Вы прибавляете к тому же, что первый шаг должен сделать еврей, что «он должен сперва показать, хоть сколько-нибудь братского чувства, чтобы ободрить русского». Как бы Вы решили, Федор Михайлович? Если бы с Вами вдруг захотел сблизиться какой-нибудь голяк, бессильный нищий, и если бы Вы на это сближение согласились, так кому из Вас раньше следовало бы протянуть руку, ему или Вам? Нет, Вы ужасно несправедливы, (Вы бросаете милостыню, а от Вас требуют не милостыни, а человечности и справедливости) и к концу концов считаете однако нужным заметить, что вопрос только в том «много ли удастся сделать новым хорошим людям из евреев, и на сколько сами они способны к новому и прекрасному делу настоящего братского единения с чуждыми им по вере и по крови людьми»? Этим сомнением Вы кончаете, и сами, следовательно, опровергаете все, что было Вами сказано. (Таким доверием Вы воодушевляете евреев?)
Прочтите № 393 «Нового Времени»; какие мысли извлекли из Вашей статьи? Понял ли почтенный сотрудник «Нового Времени», что Вы говорите об уравнении в правах, как о милости, не понял ли; но достаточно ведь и того факта, что он не только не выписывает этих мест; но даже не упоминает об этом (скрывает). О, посмотрите, как они падки, наши деятели! И неужели удивительно, что стоит только протянуть руку за газетой, чтобы прочесть, что-нибудь о бедных евреях? Отчего эти деятели не увлекаются другим? Отчего этот же самый не выписал отрывков, хоть бы из Вашей же статьи «о приютских детях», (этой статьи!)? Скажу Вам в заключение, Федор Михайлович, что, насколько мне известно, евреи рады и благодарны Вам за эту статью. Как бы то ни было Вы выражаете убеждения, кот<орыми> Вы не торгуете.
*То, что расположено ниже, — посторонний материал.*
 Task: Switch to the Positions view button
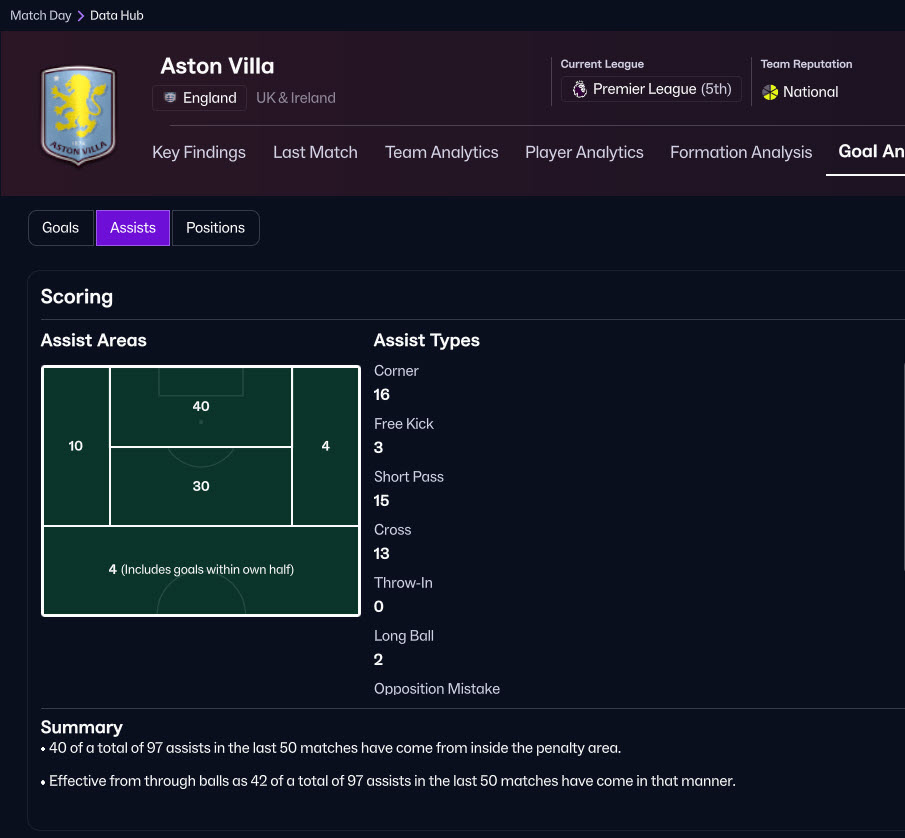click(215, 228)
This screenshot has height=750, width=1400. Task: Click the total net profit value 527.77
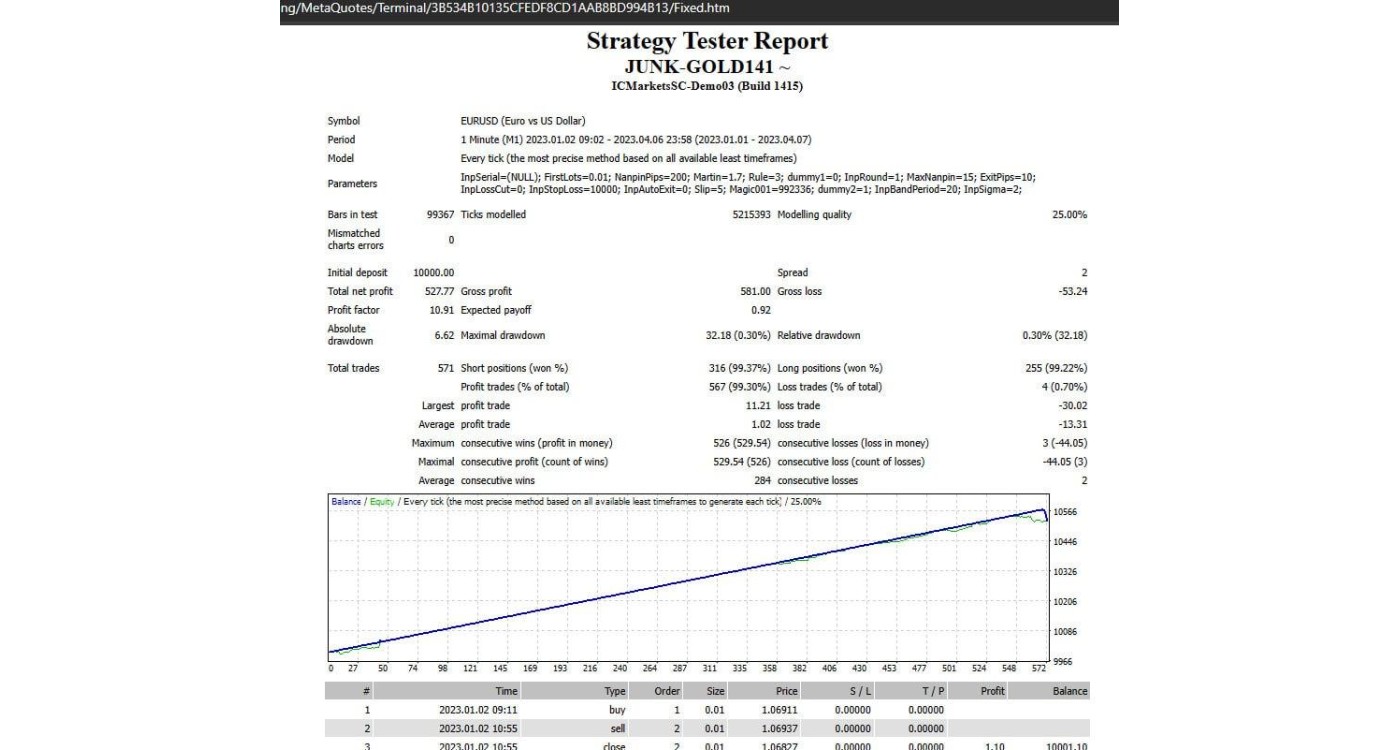click(x=434, y=291)
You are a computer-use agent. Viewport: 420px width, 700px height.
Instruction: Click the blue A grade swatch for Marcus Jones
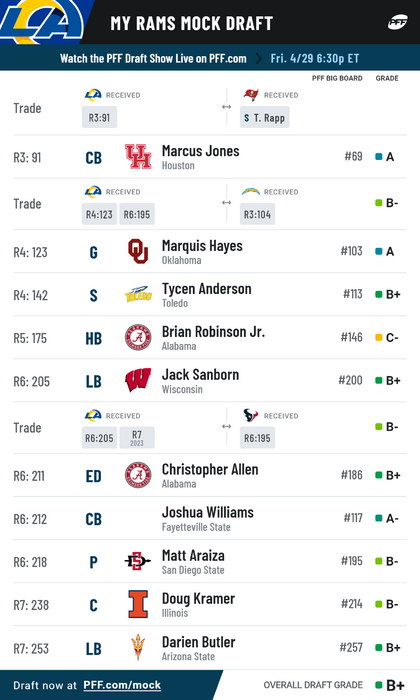tap(379, 157)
Вы увлечены любовью к русскому народу, и если многого не видите, то не столько из за ненависти к евреям (это было бы уже слишком много, сколько из за этой именно любви. Вам является, по кр<айней> мере, охота отвечать. В противном случае кому отвечать? Уж не почтенной ли газете <г-на> Суворина? Но на это и руки не поднимаются, поверьте.
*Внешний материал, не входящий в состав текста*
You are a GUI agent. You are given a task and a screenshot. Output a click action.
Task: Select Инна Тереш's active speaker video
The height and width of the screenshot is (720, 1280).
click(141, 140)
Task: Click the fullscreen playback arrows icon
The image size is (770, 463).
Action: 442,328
Одна моя знакомая говорила мне на днях, что все, что ни существует в природе, можно подвести к трем категориям: страсти, силе и слабости. Я жалею, Федор Михайлович, что олицетворяю последнее; жалею, что я ничего, ничего не могу сделать для моего бедного народа (поверите? Я почти боюсь сказать и для торжества идеи.); жалею, что я слаба даже для того, чтобы заставить Вас, человека честного, и во всех других отношениях, вполне справедливого, не бросить этого письма, когда прочтете его, а прочесть и сознать, что в нем много правды[488].
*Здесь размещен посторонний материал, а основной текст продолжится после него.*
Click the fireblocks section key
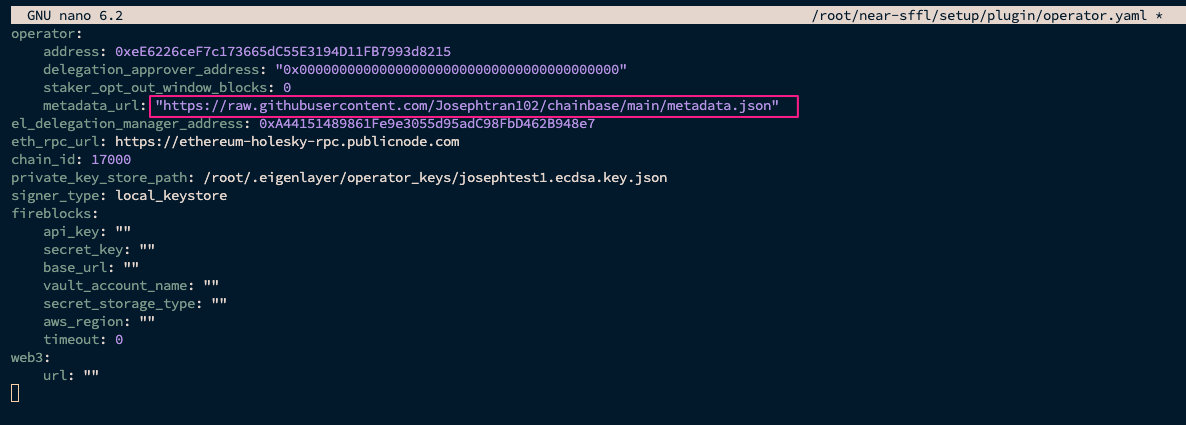Screen dimensions: 1186x425 coord(54,214)
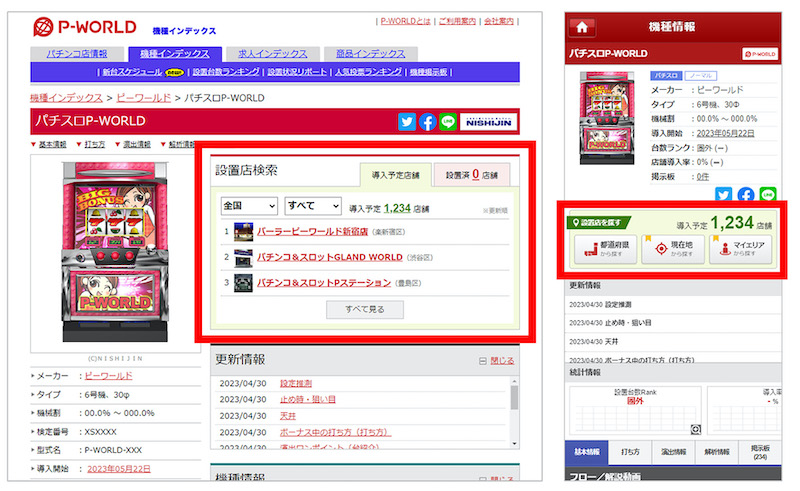The width and height of the screenshot is (800, 491).
Task: Click the Twitter share icon in desktop header
Action: pos(407,122)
Несмотря на это, или, возможно, именно вследствие убедительности аргументации своей корреспондентки, Достоевский и на этот раз уклонился от ответа Брауде[489], которая по сути своей высветила ему основную реакцию русско-еврейской интеллигенции на его к ней обращение: «евреи рады и благодарны Вам за эту статью», уверены в отсутствие у Вас лично ненависти к еврейству, но не согласны ни с Вашими обвинениями в их адрес, ни с той формой, в которую обличены Ваши призывы к братству и единению:
Вы соглашаетесь на уравнение прав как на милость, как на необходимое зло, и для себя лично, для русских, для торжества идеи не видите в этом ничего отрадного. <…> Вы ужасно несправедливы, (Вы бросаете милостыню, а от Вас требуют не милостыни, а человечности и справедливости).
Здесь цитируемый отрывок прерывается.